Geleneksel Türk Sanatları (Minyatür)
- Ayrıntılar
- Kategori: Türk sanatları
- Gösterim: 3350
Minyatür, Latince "kırmızı ile boyamak" anlamına gelen miniare kelimesinden türemiştir. Bir kitapta konu başlıklarını minium, yani sülyen ile belirginleştirmeye miniare denirdi. Zamanla metni süsleyen resimlere de minyatür dendi.
İranlılar ve Türkler bu tarz resme "Nakış resim" veya "Hurde nakış" demişlerdir. En erken minyatür önreklerine III. yy'da rastlanır. Sasaniler döneminde Mani adlı bir sanatçı kendi yazdığı kitabını resimlemiş ve daha sonra onun yolunda giden bir çok öğrenci yetiştiriltilmiştir.
Minyatürü yapılacak konu tespit edildikten sonra konunun içeriğine göre en önemli kişi veya objenin merkez olduğu bir sistem içinde diğer elemanlar hiyerarşik bir düzende yerleştirilir. Işık gölge kaygısı olmadan anlatılmak istenen konudaki bütünlüğü bozmayacak şekilde tüm obje veya kişiler birbirini kapatmayacak düzende çizilir. Yardımcı motiflerle (ağaç, çiçek, dağ, yer bitkisi gibi) zenginleştirilir. Minyatür boyanırken eğer altın sürme olarak yapılacaksa parlatma sırasından boyaların bozulmaması için önce altın sürülür, parlatılır. Ufuk hattı denilen dağ, tepe gibi gökyüzü ile sınır teşkil eden bölümden başlanarak tercih edilen renklerle boyanmaya devam edilir.
Minyatür sanatıyla ilgilenen kişinin tezhib bilgisi, daha doğrusu tezhib tasarımı bilgisi mutlaka olmalıdır. Osmanlı Minyatür sanatının bütün güzelliği minyatürde kullanılan elbiselerin, çadırların, halıların, hatta duvarların tezhib gibi boyanmasındandır. Tezhibteki çarpıcı renklerin ve helezonik çizgilerin en kalıplaşmış minyatüre bile canlılık verdiğini görmemek mümkün değildir.

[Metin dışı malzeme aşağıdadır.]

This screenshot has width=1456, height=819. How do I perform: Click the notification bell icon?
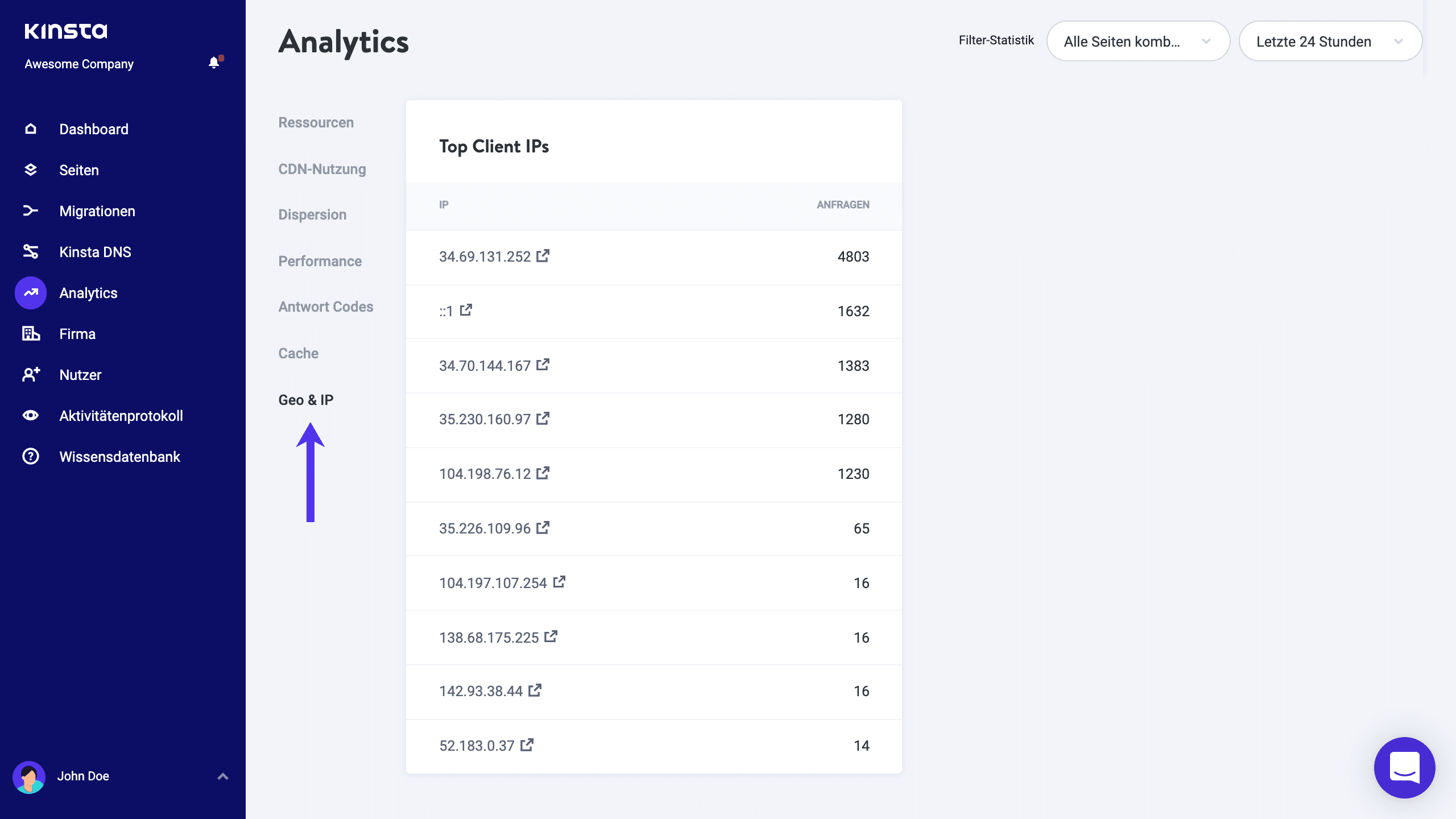(214, 63)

Bugün kullanılan malzemeler eskiye oranla çok çeşitlidir. Fakat kimyevi malzemelerden elde edilen boya ve kağıtların dayanma süresi sınırlıdır. Eski yazmaların günümüze kadar bozulmadan gelmesinin sebebi tamamiyle doğal malzemelerden yapılmış olmalarındandır. Bugün değişik Üniversite, özel kurumlar, kuruluşlar ve kişilerce minyatür dersleri verilmektedir. Bu eğitim kurumlarında çok iyi yönde olan sanatçılar yetişmektedir. Umudumuz bütün geleneksel sanatlarımızla birlikte çağdaş minyatür sanatımızın da dünya Kültür ve sanat platformunda gereken yeri almasıdır.